▶ _What to work on_
Beginning with the line containing "Click the Mastercard logo icon" and ending at the last line of the records, transcribe each line exactly. Do not include pictures.
*** Data to process Section Begins ***
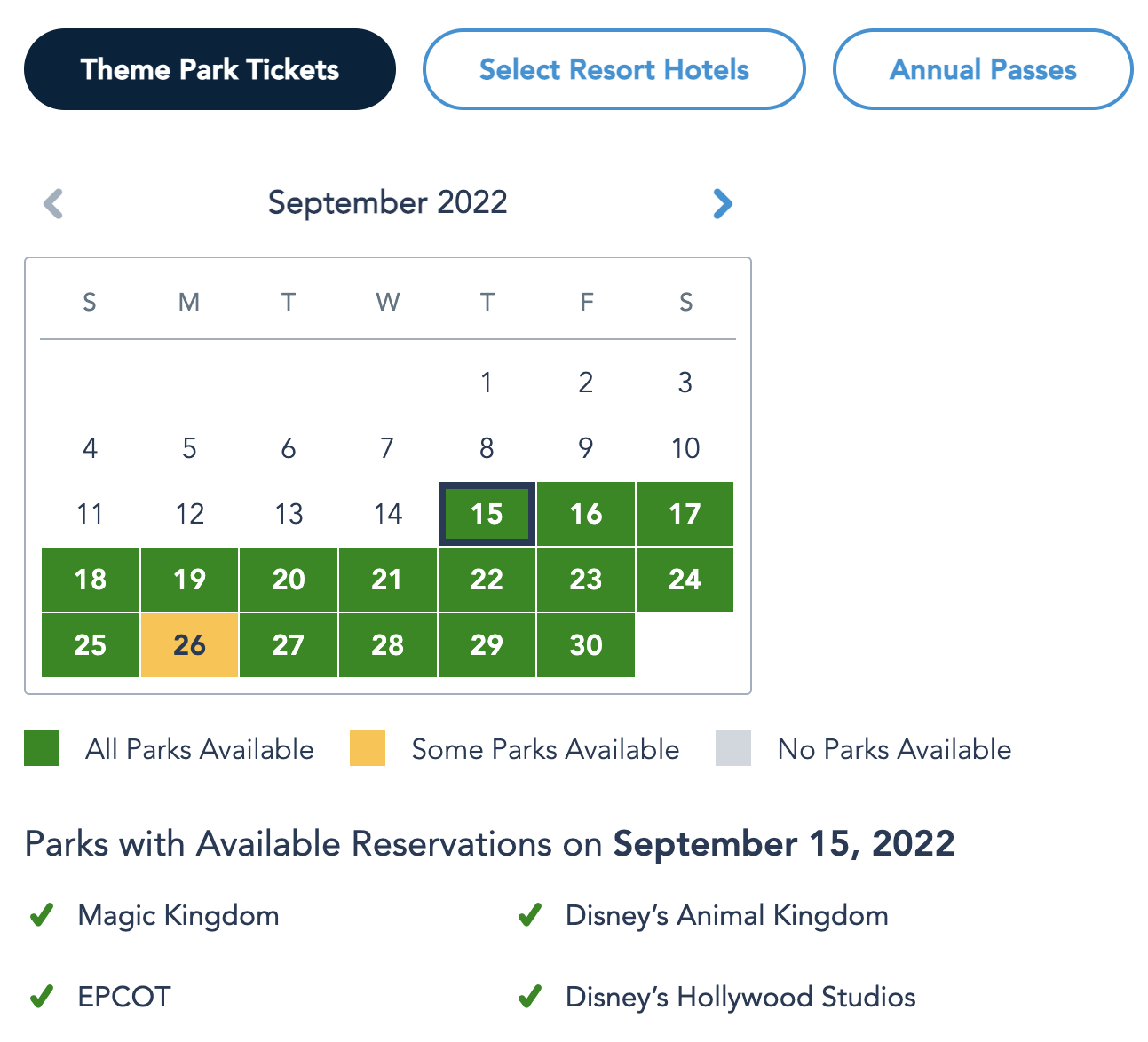Choose September 21 in the calendar

coord(387,580)

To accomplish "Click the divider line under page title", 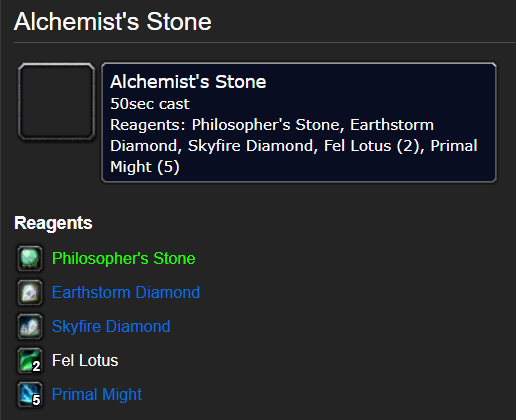I will [x=265, y=43].
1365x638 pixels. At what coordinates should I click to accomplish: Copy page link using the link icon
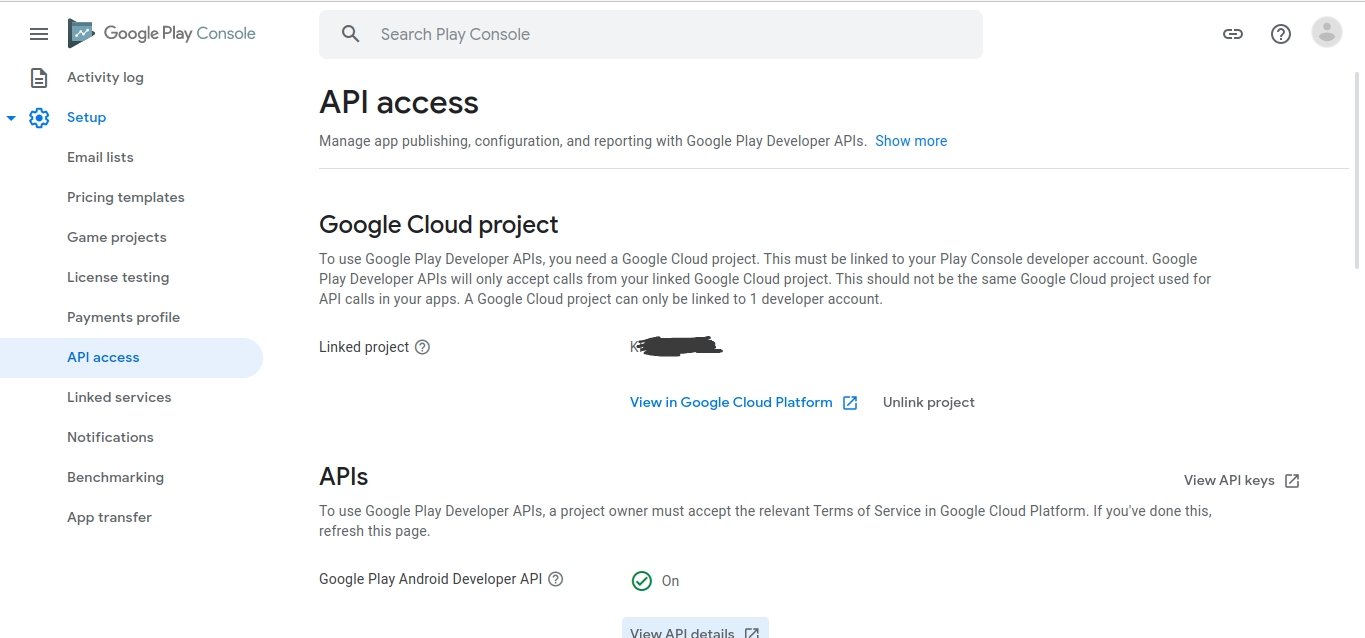pyautogui.click(x=1233, y=34)
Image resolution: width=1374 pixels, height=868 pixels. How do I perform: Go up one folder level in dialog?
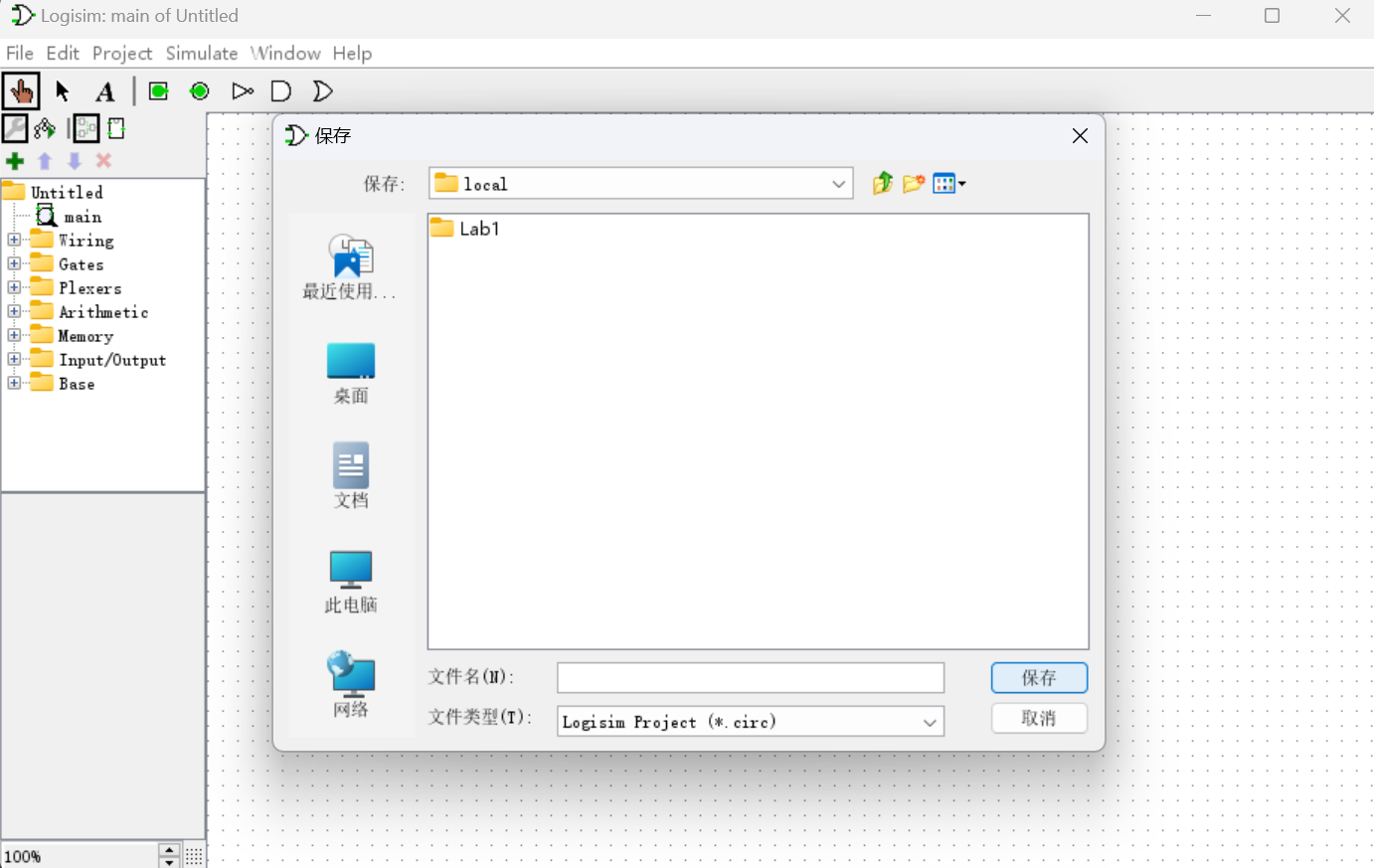pos(882,183)
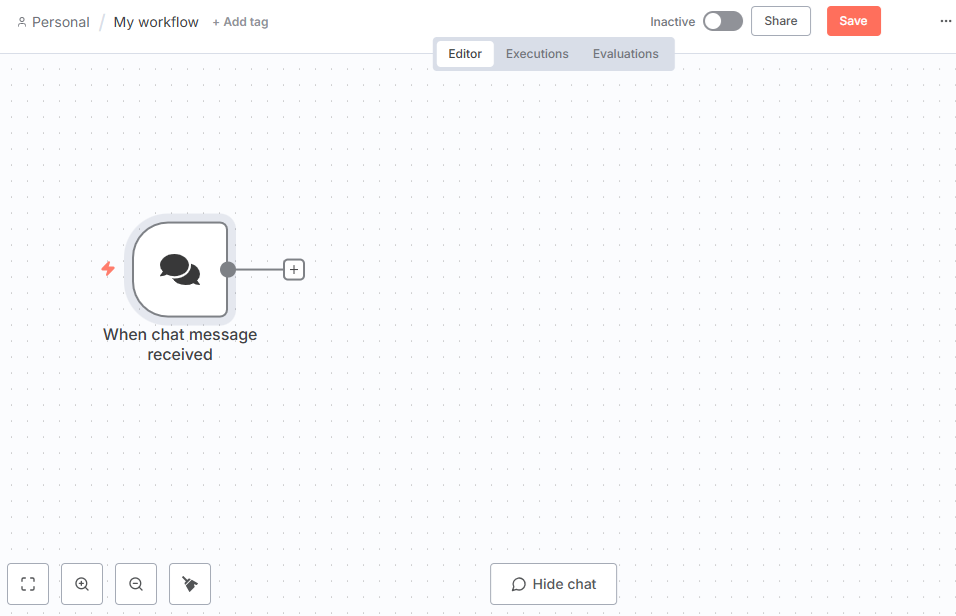Hide the chat panel
956x616 pixels.
553,584
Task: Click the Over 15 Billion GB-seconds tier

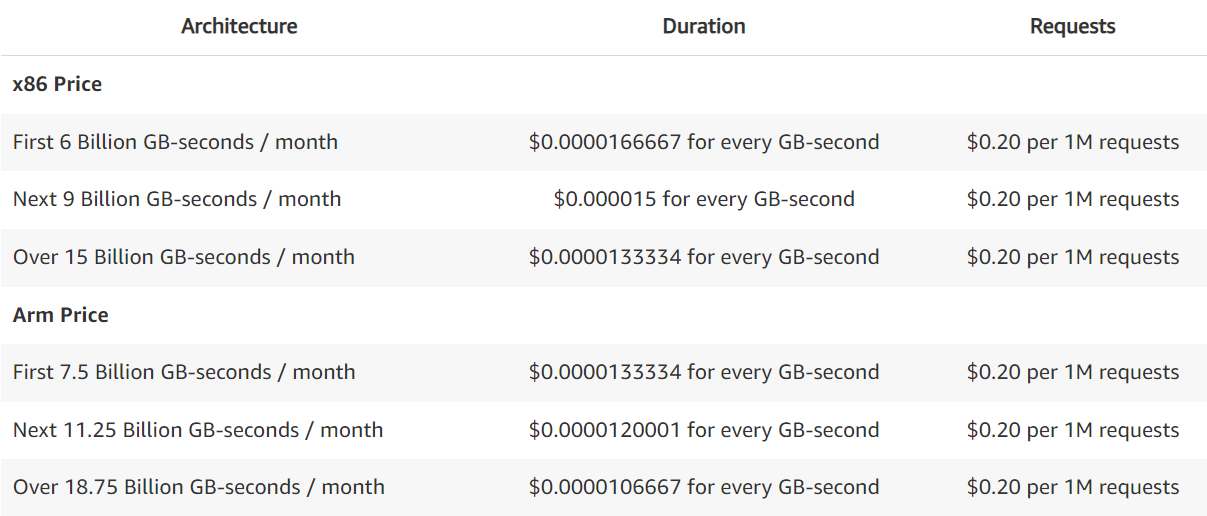Action: pyautogui.click(x=183, y=257)
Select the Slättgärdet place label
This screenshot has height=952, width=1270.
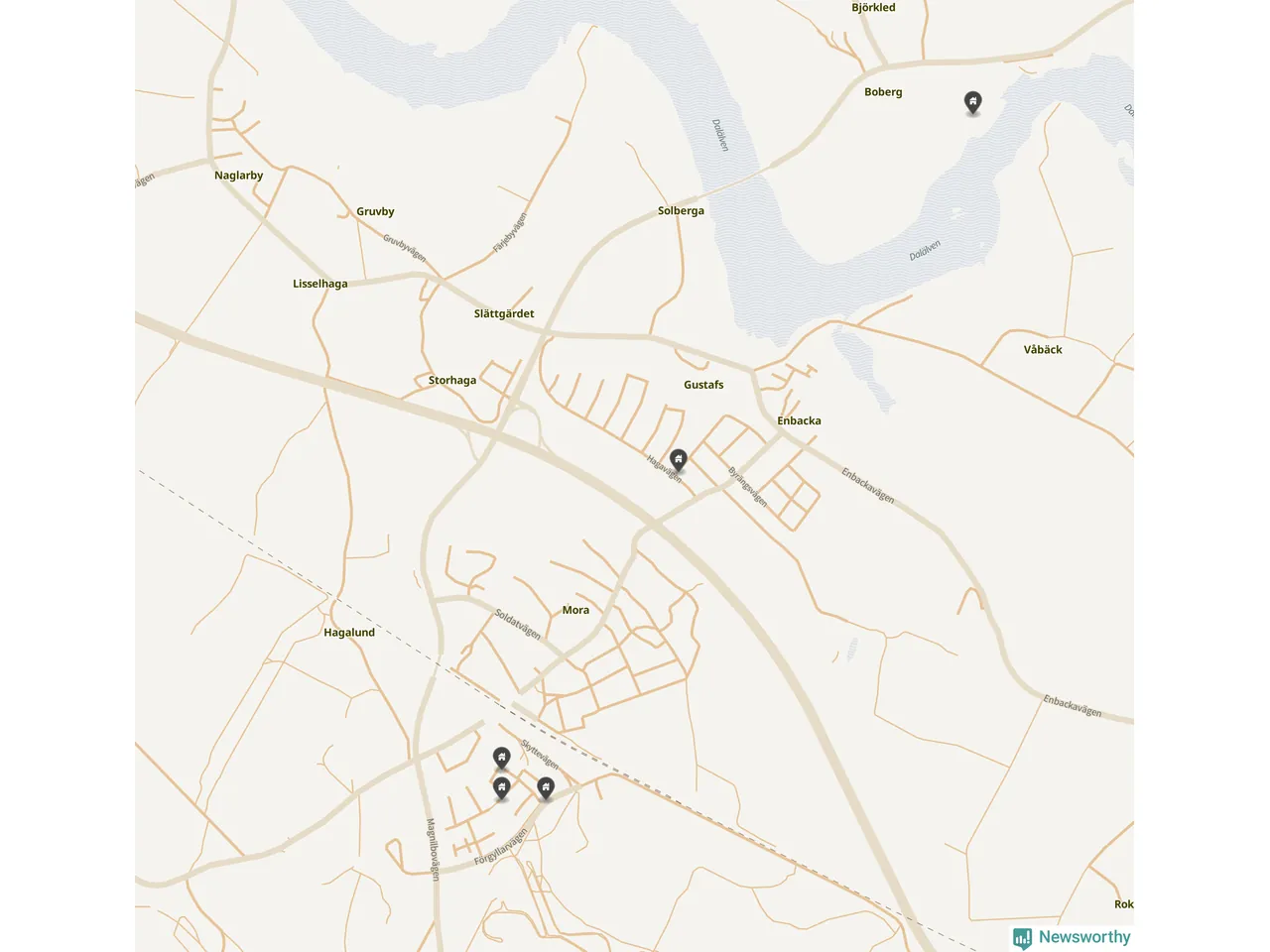504,313
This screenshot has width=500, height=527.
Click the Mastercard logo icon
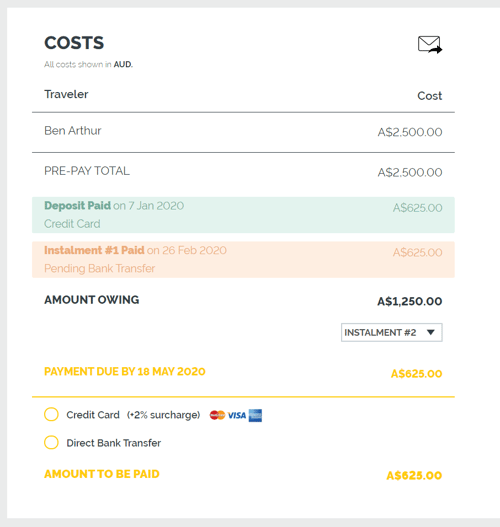click(217, 415)
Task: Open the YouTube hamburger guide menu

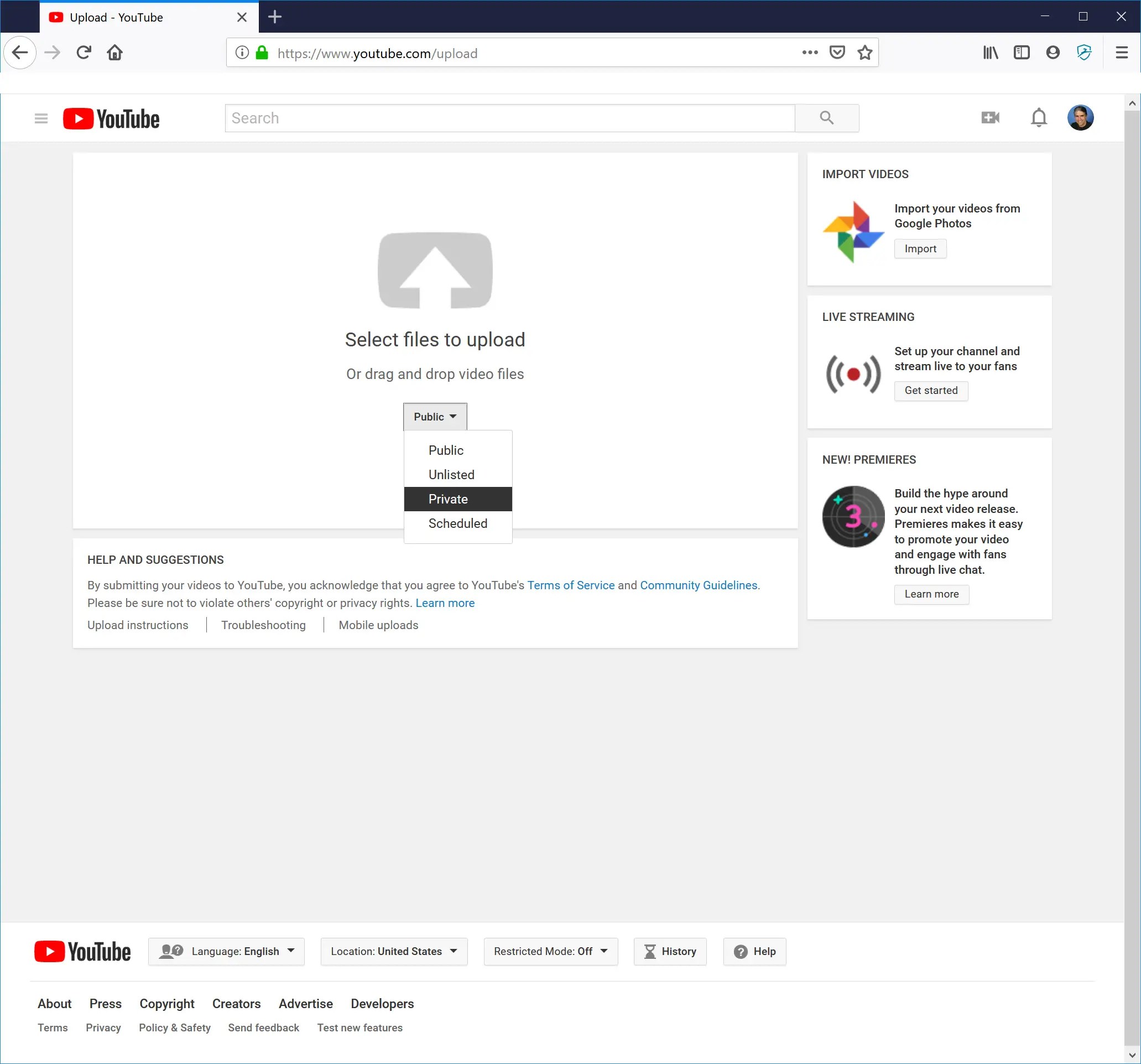Action: (x=41, y=118)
*** Data to process Section Ends ***
▶ _Answer to this exercise_
Click the Mastercard logo icon
click(217, 415)
Task: Open the YouTube hamburger guide menu

Action: (x=41, y=118)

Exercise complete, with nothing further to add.